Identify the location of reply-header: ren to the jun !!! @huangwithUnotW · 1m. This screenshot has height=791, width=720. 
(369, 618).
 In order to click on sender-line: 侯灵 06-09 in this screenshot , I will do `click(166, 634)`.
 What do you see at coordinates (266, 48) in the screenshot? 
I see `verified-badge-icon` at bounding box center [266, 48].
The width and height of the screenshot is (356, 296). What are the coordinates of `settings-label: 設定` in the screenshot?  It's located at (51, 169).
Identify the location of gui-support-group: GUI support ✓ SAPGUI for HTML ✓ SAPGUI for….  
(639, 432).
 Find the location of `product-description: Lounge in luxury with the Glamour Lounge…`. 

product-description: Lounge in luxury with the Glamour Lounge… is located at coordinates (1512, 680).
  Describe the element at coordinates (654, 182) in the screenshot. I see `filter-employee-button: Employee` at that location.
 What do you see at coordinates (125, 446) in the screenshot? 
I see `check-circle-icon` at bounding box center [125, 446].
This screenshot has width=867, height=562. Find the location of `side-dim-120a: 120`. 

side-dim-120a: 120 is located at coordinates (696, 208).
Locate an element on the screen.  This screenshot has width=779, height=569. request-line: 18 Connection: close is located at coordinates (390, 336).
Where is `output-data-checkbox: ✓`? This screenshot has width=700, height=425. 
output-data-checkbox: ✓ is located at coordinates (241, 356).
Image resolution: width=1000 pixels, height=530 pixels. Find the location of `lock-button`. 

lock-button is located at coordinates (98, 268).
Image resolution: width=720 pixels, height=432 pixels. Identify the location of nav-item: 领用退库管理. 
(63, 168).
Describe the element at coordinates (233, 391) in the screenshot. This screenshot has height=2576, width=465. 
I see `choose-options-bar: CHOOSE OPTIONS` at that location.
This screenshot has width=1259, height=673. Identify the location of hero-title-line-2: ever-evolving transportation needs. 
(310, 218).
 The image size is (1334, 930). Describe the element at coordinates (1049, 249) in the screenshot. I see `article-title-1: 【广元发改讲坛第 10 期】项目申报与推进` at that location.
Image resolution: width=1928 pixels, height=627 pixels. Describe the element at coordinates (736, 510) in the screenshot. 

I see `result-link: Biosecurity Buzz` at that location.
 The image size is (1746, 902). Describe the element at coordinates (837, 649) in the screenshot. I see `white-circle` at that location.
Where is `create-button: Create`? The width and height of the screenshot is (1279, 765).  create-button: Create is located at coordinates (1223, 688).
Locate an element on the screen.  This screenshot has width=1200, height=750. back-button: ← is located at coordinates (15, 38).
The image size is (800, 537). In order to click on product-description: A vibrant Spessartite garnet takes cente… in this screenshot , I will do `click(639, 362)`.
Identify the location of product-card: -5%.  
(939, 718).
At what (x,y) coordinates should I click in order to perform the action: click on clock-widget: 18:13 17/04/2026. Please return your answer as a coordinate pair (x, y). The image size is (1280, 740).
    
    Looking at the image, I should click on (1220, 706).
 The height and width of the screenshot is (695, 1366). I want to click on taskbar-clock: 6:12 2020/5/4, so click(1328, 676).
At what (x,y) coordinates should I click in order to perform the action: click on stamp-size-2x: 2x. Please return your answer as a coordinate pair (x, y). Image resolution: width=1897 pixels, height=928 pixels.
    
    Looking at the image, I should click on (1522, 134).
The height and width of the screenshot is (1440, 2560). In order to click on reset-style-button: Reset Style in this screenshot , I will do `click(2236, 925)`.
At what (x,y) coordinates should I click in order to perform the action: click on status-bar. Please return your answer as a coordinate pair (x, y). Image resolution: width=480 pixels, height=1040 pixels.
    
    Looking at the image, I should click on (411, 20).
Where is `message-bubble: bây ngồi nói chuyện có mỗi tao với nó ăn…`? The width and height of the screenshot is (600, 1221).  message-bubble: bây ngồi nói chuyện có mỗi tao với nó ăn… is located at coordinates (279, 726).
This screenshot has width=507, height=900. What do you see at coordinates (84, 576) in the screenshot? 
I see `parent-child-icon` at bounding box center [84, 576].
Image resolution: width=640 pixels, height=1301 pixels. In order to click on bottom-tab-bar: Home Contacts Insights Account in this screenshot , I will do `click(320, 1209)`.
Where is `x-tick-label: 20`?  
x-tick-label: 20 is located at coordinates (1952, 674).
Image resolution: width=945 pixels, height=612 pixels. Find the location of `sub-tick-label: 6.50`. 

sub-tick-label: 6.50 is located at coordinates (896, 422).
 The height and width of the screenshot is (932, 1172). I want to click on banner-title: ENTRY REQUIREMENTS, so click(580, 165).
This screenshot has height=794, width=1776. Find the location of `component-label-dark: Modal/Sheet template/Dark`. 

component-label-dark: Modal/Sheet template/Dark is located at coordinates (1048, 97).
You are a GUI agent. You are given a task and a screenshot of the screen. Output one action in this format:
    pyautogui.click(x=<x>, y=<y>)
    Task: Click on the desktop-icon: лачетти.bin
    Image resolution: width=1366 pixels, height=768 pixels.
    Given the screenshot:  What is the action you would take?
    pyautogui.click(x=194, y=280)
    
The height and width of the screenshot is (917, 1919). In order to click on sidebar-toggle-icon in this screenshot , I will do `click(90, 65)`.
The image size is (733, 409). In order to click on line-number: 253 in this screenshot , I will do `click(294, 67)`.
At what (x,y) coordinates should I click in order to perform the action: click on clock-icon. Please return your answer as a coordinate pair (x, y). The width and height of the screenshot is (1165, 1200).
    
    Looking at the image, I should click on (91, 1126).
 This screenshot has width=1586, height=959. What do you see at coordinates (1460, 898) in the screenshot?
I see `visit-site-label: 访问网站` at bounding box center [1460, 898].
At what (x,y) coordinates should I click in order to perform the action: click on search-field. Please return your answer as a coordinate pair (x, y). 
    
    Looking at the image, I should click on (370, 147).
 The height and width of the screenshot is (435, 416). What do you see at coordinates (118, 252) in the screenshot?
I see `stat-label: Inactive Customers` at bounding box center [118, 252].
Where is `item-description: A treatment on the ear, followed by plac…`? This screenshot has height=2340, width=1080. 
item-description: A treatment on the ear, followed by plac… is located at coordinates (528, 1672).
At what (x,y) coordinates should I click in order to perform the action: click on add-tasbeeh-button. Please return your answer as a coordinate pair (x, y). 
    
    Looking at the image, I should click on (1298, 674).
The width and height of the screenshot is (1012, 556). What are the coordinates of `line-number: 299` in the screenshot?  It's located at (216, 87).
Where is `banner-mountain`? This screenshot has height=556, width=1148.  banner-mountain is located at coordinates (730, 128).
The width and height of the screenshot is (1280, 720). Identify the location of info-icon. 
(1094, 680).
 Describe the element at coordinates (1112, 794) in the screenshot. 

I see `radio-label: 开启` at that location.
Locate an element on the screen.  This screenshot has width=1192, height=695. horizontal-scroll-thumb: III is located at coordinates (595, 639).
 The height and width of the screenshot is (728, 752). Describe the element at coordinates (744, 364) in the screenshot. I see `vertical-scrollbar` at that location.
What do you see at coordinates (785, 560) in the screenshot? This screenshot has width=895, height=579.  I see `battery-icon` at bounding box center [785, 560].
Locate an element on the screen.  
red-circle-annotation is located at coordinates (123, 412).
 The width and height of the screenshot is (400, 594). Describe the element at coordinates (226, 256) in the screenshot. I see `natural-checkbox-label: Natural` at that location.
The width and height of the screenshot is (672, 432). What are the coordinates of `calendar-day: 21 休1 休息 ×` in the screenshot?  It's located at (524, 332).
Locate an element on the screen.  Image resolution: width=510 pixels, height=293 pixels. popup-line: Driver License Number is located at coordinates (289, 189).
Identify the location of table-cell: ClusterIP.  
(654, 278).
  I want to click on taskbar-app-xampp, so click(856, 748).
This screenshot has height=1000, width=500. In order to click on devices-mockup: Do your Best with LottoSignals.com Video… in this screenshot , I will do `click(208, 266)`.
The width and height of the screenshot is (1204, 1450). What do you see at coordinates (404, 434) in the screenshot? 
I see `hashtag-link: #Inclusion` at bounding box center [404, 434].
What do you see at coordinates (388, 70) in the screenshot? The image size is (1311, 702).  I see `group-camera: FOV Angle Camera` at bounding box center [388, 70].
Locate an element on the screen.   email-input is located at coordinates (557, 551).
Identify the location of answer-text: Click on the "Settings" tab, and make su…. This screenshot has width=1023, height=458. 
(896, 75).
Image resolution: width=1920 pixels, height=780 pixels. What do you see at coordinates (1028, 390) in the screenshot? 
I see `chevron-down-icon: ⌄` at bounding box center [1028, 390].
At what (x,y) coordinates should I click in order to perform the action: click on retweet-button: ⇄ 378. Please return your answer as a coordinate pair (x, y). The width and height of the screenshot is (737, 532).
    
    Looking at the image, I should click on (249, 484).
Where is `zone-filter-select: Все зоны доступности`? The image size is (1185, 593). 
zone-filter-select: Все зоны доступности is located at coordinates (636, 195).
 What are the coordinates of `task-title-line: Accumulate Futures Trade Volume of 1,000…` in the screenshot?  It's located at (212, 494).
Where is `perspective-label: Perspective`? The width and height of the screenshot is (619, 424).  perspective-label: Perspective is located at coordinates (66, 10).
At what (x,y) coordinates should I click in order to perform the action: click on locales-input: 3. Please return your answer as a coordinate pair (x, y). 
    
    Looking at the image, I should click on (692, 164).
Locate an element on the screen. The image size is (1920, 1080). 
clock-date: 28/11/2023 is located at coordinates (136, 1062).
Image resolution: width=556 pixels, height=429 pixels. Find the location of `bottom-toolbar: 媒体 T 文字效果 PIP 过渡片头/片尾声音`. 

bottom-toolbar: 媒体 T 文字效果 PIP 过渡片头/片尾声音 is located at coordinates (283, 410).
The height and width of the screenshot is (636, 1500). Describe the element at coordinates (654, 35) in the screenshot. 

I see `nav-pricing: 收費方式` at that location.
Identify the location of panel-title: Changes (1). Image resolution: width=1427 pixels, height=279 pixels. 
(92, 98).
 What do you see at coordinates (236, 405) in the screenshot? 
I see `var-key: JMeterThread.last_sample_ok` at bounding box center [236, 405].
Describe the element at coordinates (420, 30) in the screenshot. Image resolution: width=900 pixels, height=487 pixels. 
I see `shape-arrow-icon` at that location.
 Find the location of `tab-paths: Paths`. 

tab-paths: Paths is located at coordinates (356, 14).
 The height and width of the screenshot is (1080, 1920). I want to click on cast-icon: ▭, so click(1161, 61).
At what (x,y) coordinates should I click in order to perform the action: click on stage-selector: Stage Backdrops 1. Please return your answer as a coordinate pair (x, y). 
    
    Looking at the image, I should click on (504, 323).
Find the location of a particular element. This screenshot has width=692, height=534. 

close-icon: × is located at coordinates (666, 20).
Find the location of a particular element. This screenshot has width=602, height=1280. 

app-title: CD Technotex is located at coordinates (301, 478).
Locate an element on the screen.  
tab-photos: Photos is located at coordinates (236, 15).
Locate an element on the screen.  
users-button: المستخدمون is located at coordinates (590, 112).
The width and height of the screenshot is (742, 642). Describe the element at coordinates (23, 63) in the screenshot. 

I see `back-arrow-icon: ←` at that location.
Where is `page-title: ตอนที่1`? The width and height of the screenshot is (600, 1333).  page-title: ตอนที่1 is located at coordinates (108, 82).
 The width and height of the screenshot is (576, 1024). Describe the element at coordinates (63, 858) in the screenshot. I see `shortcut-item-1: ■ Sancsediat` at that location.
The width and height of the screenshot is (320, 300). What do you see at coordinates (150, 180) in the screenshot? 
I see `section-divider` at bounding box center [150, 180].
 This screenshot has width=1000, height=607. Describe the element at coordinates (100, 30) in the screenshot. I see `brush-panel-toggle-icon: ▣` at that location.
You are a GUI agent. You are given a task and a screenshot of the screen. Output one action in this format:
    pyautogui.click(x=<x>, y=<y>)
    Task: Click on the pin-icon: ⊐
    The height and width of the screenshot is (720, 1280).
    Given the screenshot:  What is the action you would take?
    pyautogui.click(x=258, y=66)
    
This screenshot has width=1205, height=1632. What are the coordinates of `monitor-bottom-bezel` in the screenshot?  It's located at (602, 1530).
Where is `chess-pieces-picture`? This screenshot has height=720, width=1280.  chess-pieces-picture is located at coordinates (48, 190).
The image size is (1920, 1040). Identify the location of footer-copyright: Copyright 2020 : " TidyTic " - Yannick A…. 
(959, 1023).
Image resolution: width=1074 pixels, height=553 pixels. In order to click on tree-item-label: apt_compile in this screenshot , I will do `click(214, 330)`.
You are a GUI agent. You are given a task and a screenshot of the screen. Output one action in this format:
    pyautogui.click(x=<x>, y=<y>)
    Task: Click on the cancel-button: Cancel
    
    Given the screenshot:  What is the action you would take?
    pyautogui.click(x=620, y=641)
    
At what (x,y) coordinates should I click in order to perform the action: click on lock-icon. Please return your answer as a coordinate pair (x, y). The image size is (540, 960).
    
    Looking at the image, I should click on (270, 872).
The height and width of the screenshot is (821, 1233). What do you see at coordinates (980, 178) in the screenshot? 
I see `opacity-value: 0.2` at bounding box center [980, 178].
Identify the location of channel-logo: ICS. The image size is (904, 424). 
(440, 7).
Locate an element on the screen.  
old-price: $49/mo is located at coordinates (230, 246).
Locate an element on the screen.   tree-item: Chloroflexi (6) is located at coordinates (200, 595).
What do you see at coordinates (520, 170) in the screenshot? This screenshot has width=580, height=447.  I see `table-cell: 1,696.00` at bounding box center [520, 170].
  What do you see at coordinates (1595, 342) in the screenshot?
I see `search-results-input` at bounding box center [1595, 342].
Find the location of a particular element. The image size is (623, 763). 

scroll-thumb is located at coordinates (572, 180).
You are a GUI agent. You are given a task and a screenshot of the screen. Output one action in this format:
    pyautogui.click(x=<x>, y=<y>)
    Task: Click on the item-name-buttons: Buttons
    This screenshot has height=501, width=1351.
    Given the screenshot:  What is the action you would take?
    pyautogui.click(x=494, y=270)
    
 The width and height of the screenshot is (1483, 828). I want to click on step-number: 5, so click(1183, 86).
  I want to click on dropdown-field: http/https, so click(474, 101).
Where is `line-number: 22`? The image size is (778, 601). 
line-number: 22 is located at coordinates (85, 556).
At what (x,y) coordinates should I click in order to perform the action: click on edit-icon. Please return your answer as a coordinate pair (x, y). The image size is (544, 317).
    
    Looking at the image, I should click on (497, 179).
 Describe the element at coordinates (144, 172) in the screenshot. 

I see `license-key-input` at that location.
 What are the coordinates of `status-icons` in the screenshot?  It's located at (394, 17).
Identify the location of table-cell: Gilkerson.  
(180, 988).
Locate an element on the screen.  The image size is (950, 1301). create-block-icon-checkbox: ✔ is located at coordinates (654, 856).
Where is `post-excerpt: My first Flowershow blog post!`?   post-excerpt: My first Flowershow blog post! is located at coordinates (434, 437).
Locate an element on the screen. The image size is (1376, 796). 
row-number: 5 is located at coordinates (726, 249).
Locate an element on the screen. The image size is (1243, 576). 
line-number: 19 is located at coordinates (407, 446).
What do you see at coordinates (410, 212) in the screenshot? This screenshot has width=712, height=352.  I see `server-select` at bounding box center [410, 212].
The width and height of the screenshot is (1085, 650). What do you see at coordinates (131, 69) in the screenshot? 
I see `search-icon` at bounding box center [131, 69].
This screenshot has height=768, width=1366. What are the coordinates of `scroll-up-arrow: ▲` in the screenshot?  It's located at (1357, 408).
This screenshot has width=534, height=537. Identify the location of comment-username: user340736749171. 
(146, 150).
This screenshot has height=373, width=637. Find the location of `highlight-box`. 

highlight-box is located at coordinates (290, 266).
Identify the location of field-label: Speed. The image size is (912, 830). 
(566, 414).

━━━━━━

• WHAT IS REQUIRED:
Please print everything from the line containing "Image resolution: width=556" down to the line containing "bottom-toolbar: 媒体 T 文字效果 PIP 过渡片头/片尾声音 is", reproducing the lines exactly.

• YOUR RESPONSE:
Image resolution: width=556 pixels, height=429 pixels. Find the location of `bottom-toolbar: 媒体 T 文字效果 PIP 过渡片头/片尾声音`. 

bottom-toolbar: 媒体 T 文字效果 PIP 过渡片头/片尾声音 is located at coordinates (283, 410).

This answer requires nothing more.